Now the workspace is ready. From there, follow Stages 1 through 4: plan, resolve questions, decompose into feature_list.json, then run the RED/GREEN loop one feature at a time.

Next: evaluating the harness itself

So far, quality is guarded by script sensors, role boundaries, and the review gate. But the harness itself is an agentic system, and ordinary unit tests are not enough. Whether skills trigger correctly, whether subagents respect their boundaries, and whether handoffs drift out of order should all become things we can evaluate.

My next step is to add evaluation around the harness. Deterministic script lifecycle tests will guard L0/L1 behavior. Model-judged parts can use LLM-as-judge or mutation evals to test role boundaries, prompt injection resistance, secret handling, and signing preservation. The full design starts in docs/evaluation/, with the first executable slice under docs/evaluation/l0-l1-solution/. That part is still a plan, not a finished system.

Why this is worth the trouble

The first time through this workflow, it feels like a lot of steps. My own experience is that it removes the fuzzy space between me and the agent. Ambiguous requirements? Put them in the issue. Environment not ready? Preflight catches it. Tests getting cut down after the fact? Role separation makes that harder to hide. Need another language? Add a profile without touching the core. Every gate maps back to a failure mode that actually hurt me before.

Stepping back, the big shift over the last couple of years is that coding agents can genuinely carry work now. Since late last year especially, tools like Claude Code have become capable enough that work I once wrote line by line can often be handed to an agent, and development speed jumps. But the ability to write code is not the same thing as permission to let go. The interesting problem is how to trust the result without watching every keystroke, and how to keep reducing the amount of human intervention required.

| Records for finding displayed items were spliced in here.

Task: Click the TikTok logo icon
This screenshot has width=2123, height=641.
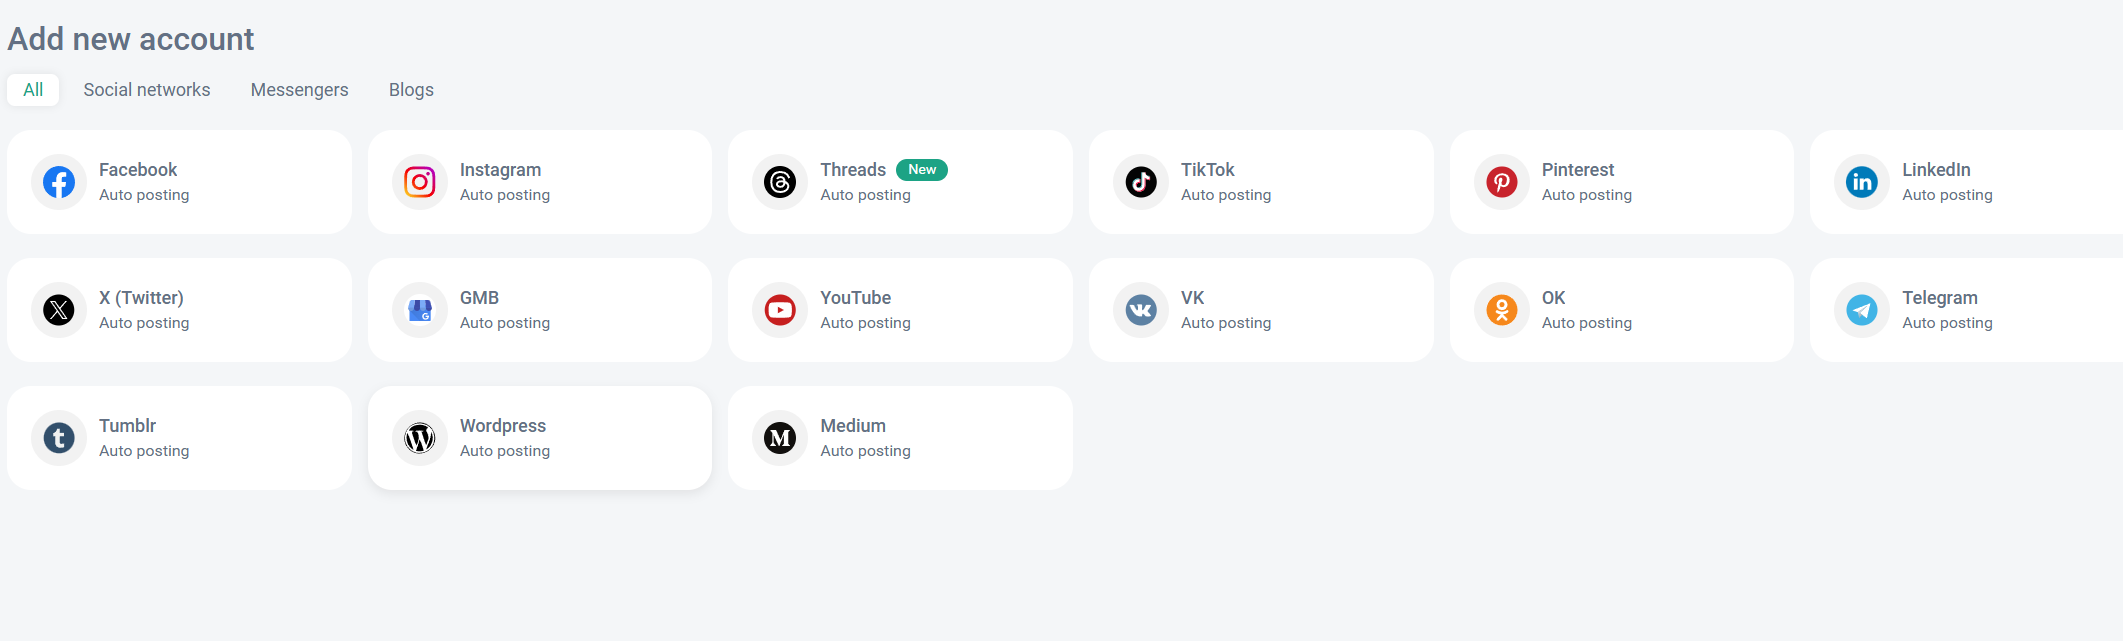Action: point(1141,182)
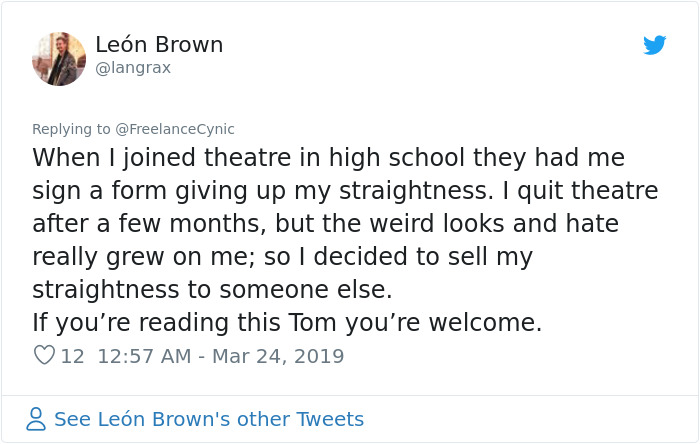Viewport: 700px width, 444px height.
Task: Click the tweet line starting "When I joined theatre"
Action: pos(328,158)
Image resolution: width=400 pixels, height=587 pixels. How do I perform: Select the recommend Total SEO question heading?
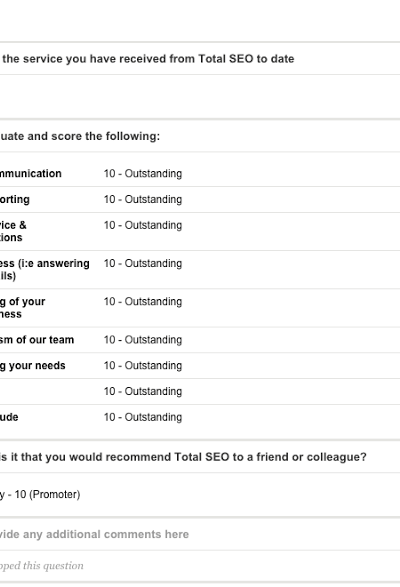click(183, 457)
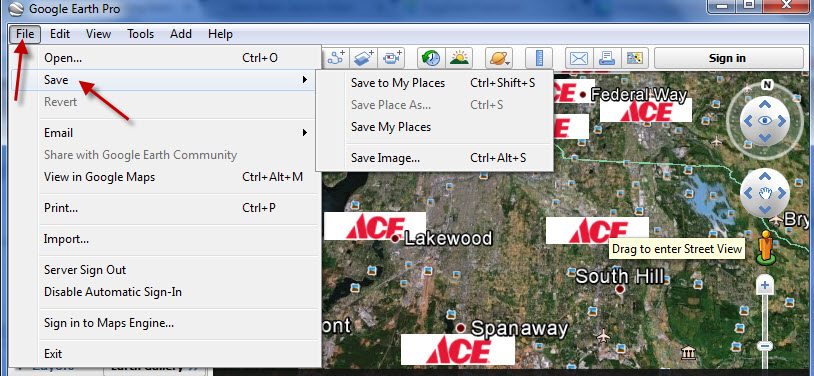814x376 pixels.
Task: Select the ruler measurement tool
Action: click(538, 58)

This harness is the result of reading what others have learned, then building something I could actually use. I have already used it to kick off several new internal projects. As an FDE, I often move between new projects and have to recreate the working rules each time. Harness engineering helps because it turns those rules into something portable. The cost of switching projects gets lower.

If you use AI agents for coding and keep feeling that they are "very capable but hard to trust," try a few pieces first: force requirements into issues, isolate tasks with worktrees, and split testing from implementation. Those changes alone can save a lot of cleanup time. The full repository is agent-delivery-harness, and its docs/getting-started.md and docs/HARNESS.md go deeper than this post.